I think they're only guidelines. Plan accordingly. There could be 0 economics questions on the exam. There may be 0 NEC questions. No one can be certain.


----------



## z06dustin (Feb 26, 2010)

Here's PE to BE's explanation of the %age breakdown:

http://engineerboards.com/index.php?showto...p;#entry6759554



> Let me also add that we had almost 15 NEC questions (between morning and afternoon), which is about 18.75% not 12.5% as stated in the exam description.


----------



## benbo (Feb 26, 2010)

Okay, I disagree with you, that's about all I can say. Maybe they aren't precise, but I believe the specifications are meant to be fairly accurate, otherwise NCEES is intentionally misleading the exam takers, and I do not believe they are. Nowhere do I see them referred to as rough guidelines. To me, "specific"ations implies a certain level of "specific"ity.



> This isn't true. I can't go into specifics; I don't want my score invalidated, but one section (call it section A) claimed to be X% of the exam. The question specifically stated "according to ____" which places it into that catagory, and it ended up being Y% of the exam where Y&gt;X. So even if you're right, and there are other questions which are code questions which I didn't count... that would make NCEES's guidelines even LESS accurate.


This I don't understand at all. "The question". That means one question, 1/80, or around 1% (1.25%) of the test. Are you saying the specs claimed a section had 5 questions, and you found a problem that you believe made it 6 questions, and therefore the specs are now just rough guidelines?

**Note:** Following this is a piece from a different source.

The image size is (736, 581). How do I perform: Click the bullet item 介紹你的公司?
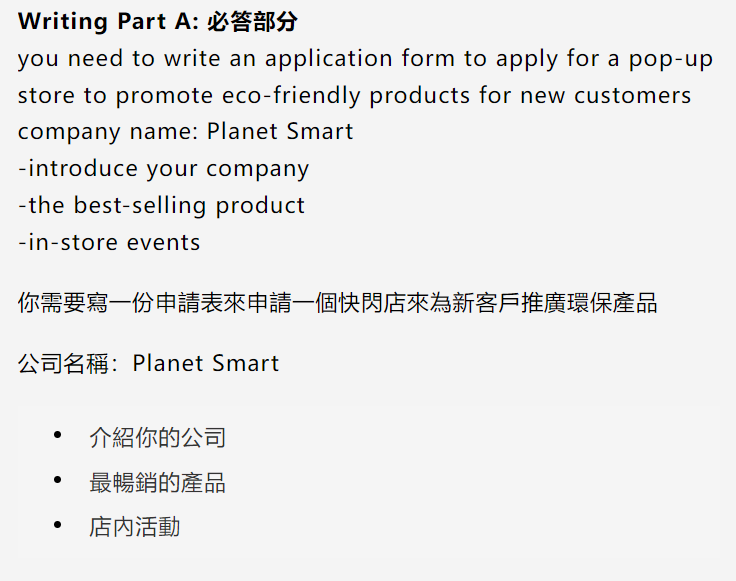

Anyway, we just disagree on this, and I think a wise person would assume the specs to be pretty much correct. In your case the specs might have been completely off, I don't believe that is frequently true, and just like all other sorts of legends and theories about cut-scores, and pass rates and everything else, people are best advised to ignore anecdotal information off the web and pay attention to what the exam developers and state boards actually say.


----------



## nuclear bus (Feb 27, 2010)

Just adding my two cents, last October I do not recall seeing any questions regarding eng. econ. I think it would have been pretty obvious had there been. I also don't recall any questions regarding NESC and I really could have used at least one easy one like asking me if the NESC covered copper mines  There also seemed to be too many of the kind I didn't know and not enough of the kind I did


----------



## benbo (Feb 27, 2010)

nuclear bus said:


> Just adding my two cents, last October I do not recall seeing any questions regarding eng. econ. I think it would have been pretty obvious had there been. I also don't recall any questions regarding NESC and I really could have used at least one easy one like asking me if the NESC covered copper mines  There also seemed to be too many of the kind I didn't know and not enough of the kind I did


I was going to comment on this, but I think I've said my peace. But I will say you should probably be a little more careful divulging what wasn't on the test. Maybe it doesn't matter, but it might. I don't think anybody can really tell anything from what you wrote here, but I think it's best to be on the safe side.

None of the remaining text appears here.